Sleep patterns of co-sleeping and solitary sleeping infants and mothers: a longitudinal study was published in Sleep Medicine in 2015.
Controversies exist regarding the impact of co-sleeping on infant sleep quality. In this context, the current study examined: (a) the differences in objective and subjective sleep patterns between co-sleeping (mostly room-sharing) and solitary sleeping mother-infant dyads; (b) the predictive links between maternal sleep during pregnancy and postnatal sleeping arrangement; (c) the bi-directional prospective associations between sleeping arrangement and infant/maternal sleep quality at 3 and 6 months postpartum.
They found:
Co-sleeping infants had more reported night-wakings than solitary sleeping infants.
Co-sleeping was not related to objective infant sleep quality.
Co-sleeping mothers had more fragmented sleep than solitary sleeping mothers.
Poorer maternal sleep at pregnancy and at 3 months predicted co-sleeping at 6 months.
Breastfeeding was related to poorer maternal/infant sleep and to co-sleeping.
They concluded:
Mothers of co-sleeping infants report more infant night-wakings, and experience poorer sleep than mothers of solitary sleeping infants. The quality of maternal sleep should be taken into clinical consideration when parents consult about co-sleeping.
Breastfeeding is another factor associated with poor infant and maternal sleep.
According to the 2017 paper Exclusive breastfeeding at three months and infant sleep-wake behaviors at two weeks, three and six months:
…At three months, exclusively breastfed infants had a shorter of the longest sleep period at night than exclusively formula fed infants. At six months, exclusively breastfed infants at three months spent more hours awake at night than partially breastfed infants, awake more at night than exclusively formula fed infants, and had a shorter sleep period at night than partially breastfed and exclusively formula fed infants. This study showed differences in sleep-wake behaviors at two weeks, three and six months, when exclusively breastfed infants are compared with partially breastfed and exclusively formula fed infants at three months, while no effects were found for sleep arrangements, depression or anxiety.

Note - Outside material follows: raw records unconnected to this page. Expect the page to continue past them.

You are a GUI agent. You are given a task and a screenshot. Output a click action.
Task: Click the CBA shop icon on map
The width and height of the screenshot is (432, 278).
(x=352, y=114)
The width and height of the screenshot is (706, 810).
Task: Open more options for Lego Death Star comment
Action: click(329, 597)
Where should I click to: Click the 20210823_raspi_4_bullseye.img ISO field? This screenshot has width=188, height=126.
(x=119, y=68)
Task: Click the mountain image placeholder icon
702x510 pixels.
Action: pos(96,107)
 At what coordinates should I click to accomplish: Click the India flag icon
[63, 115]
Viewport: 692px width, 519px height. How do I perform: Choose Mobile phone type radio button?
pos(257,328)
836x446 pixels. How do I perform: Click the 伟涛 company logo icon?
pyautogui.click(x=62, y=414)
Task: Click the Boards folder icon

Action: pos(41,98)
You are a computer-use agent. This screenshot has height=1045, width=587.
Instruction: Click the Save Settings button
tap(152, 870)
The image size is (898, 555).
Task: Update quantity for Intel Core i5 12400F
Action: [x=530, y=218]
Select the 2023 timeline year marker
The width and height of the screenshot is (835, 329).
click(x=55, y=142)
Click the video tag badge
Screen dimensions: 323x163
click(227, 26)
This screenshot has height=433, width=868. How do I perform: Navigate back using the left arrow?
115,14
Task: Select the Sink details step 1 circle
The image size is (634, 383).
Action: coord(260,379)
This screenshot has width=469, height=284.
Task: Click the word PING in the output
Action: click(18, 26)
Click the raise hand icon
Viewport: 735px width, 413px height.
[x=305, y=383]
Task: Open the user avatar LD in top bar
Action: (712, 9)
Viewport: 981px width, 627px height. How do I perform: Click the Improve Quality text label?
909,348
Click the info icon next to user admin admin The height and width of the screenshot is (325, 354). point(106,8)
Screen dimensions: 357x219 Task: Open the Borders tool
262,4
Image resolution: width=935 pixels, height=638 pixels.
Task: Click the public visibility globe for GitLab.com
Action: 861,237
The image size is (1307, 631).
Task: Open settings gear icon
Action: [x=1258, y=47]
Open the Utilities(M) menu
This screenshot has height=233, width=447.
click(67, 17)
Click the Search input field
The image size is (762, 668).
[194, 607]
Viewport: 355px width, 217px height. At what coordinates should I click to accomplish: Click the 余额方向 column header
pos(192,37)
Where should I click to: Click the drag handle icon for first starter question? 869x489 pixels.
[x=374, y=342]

Similarly, Sleep Patterns As A function of Breastfeeding: From Infancy to Childhood, published in 2018, showed:
There was a significant interaction between breastfeeding status at 6 months and age, on the longest consecutive sleep period (p<0.001). At 6 and 12 months, breastfed infants had a shorter longest consecutive sleep period than non-breastfed infants, (6:15 ± 2:49 vs 7:56 ± 2:49, p <0.001; 7:26 ± 3:16 vs 8:51 ± 2:52, p <0.001), with no difference at 24 and 36 months (p>0.05). There was no interaction between breastfeeding and age on total nocturnal sleep duration (p>0.05).
It’s long been known that exclusive breastfeeding leads to more fragmented infant sleep and therefore poorer quality sleep for mothers. Co-sleeping and room sharing, far from ameliorating the problem, actually make it worse.
Every women should decide for herself how she will feed her infant and where her baby will sleep, but new mothers deserve to know that breastfeeding, co-sleeping and room sharing lead to poorer quantity and quality of their sleep.